§ **Problem details**: Can you rewrite the material from the line with "Given: Click the" up to and including the line with "Looking at the", replacing "globe icon" with "world icon", changing nothing else, and leaving the pictures out?

§ **Given data**:

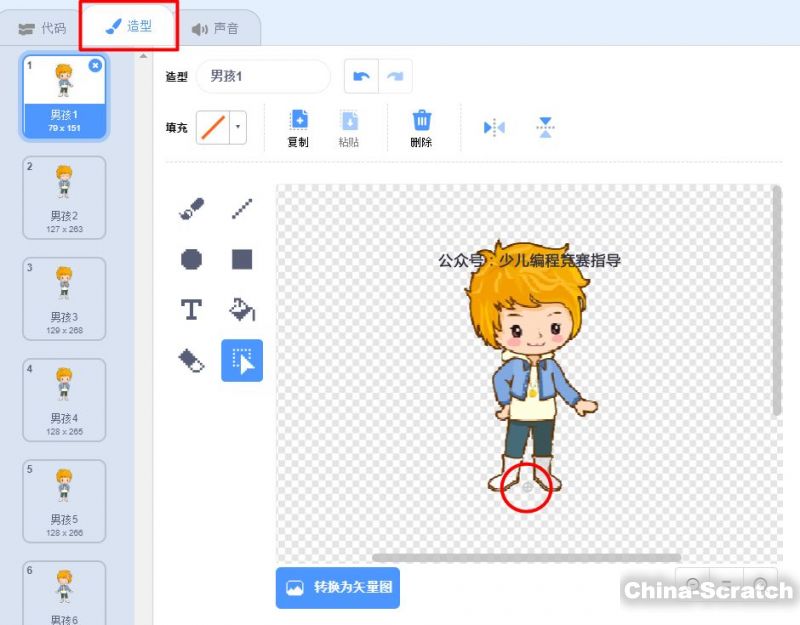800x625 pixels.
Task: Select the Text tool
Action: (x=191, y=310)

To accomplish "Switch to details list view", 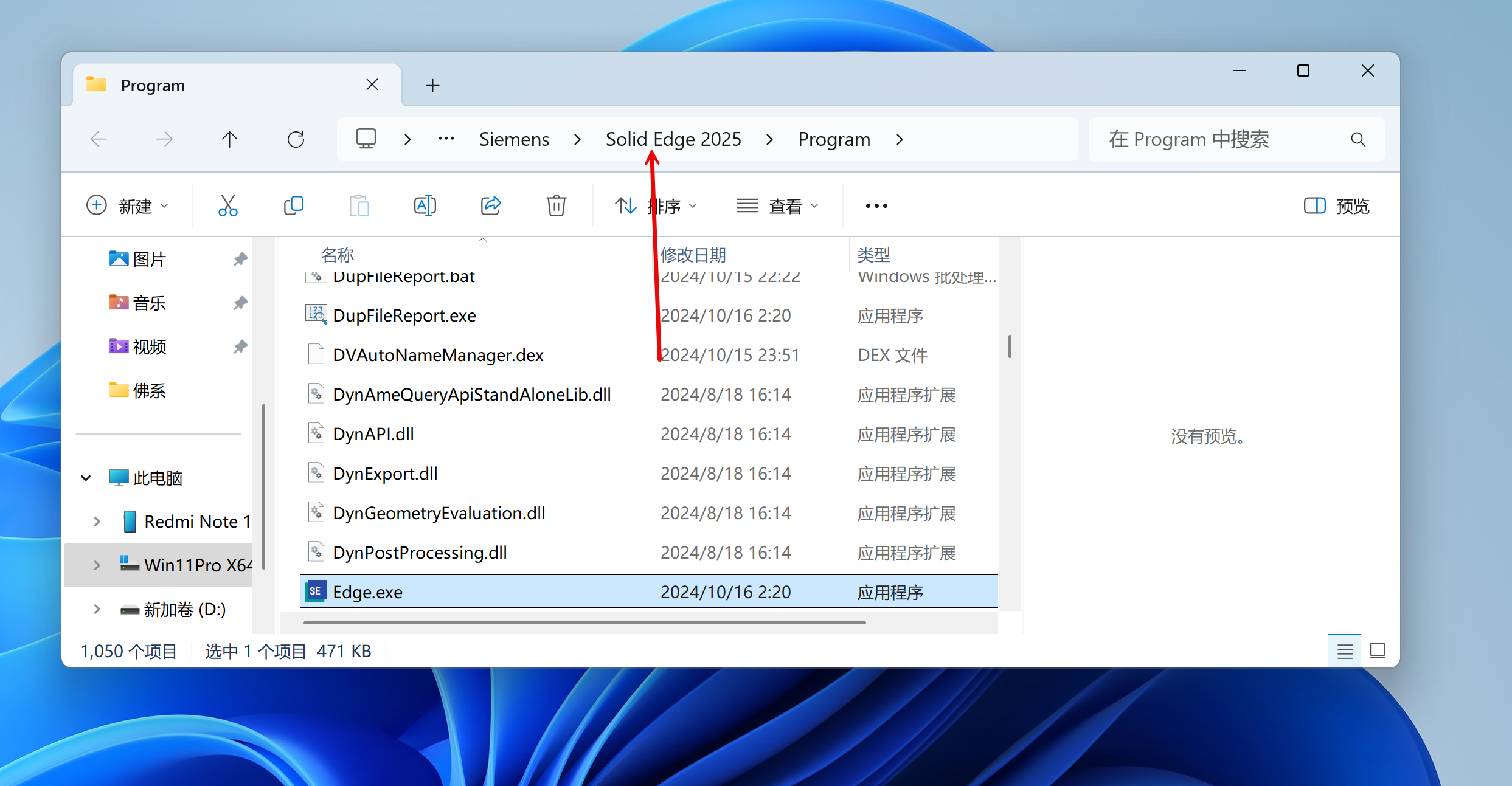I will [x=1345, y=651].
---
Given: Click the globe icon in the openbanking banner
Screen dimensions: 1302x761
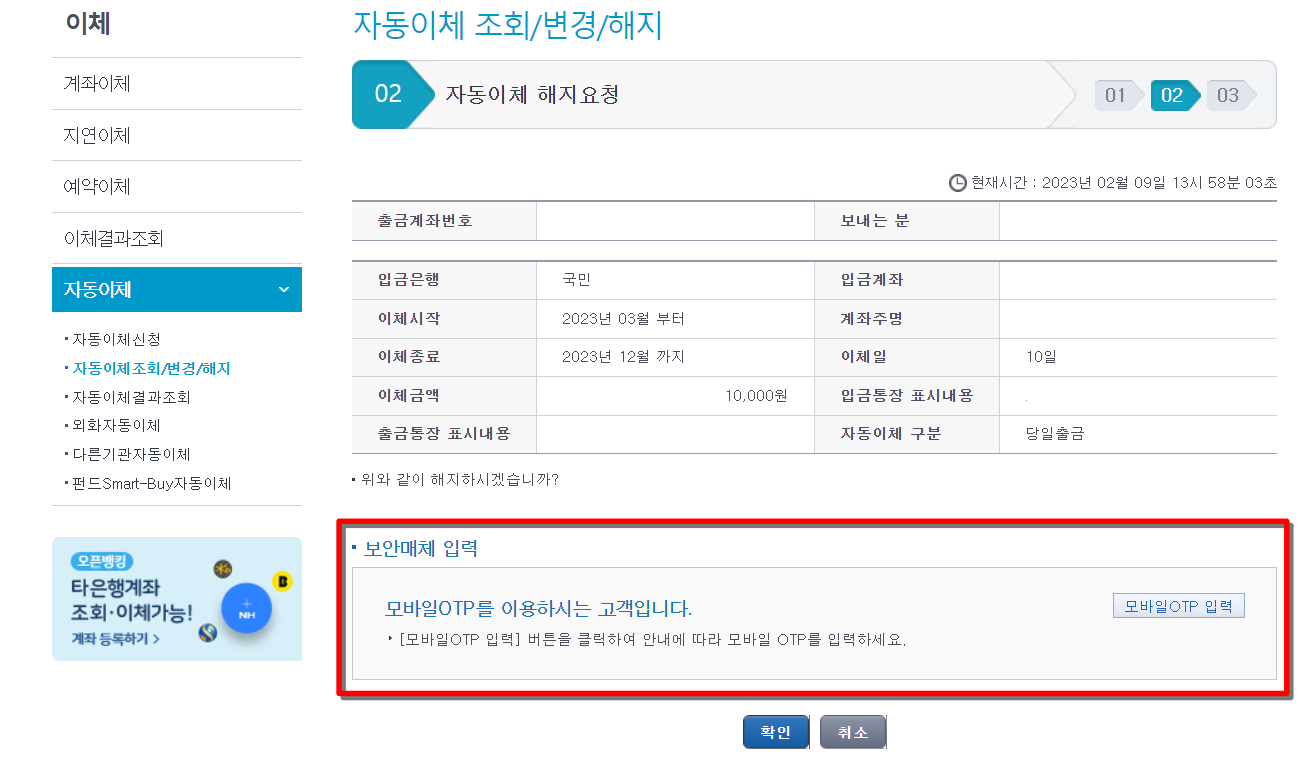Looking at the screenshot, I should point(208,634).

§ **Response below**:
Given: Click the world icon in the openbanking banner
Screen dimensions: 1302x761
Looking at the screenshot, I should point(208,634).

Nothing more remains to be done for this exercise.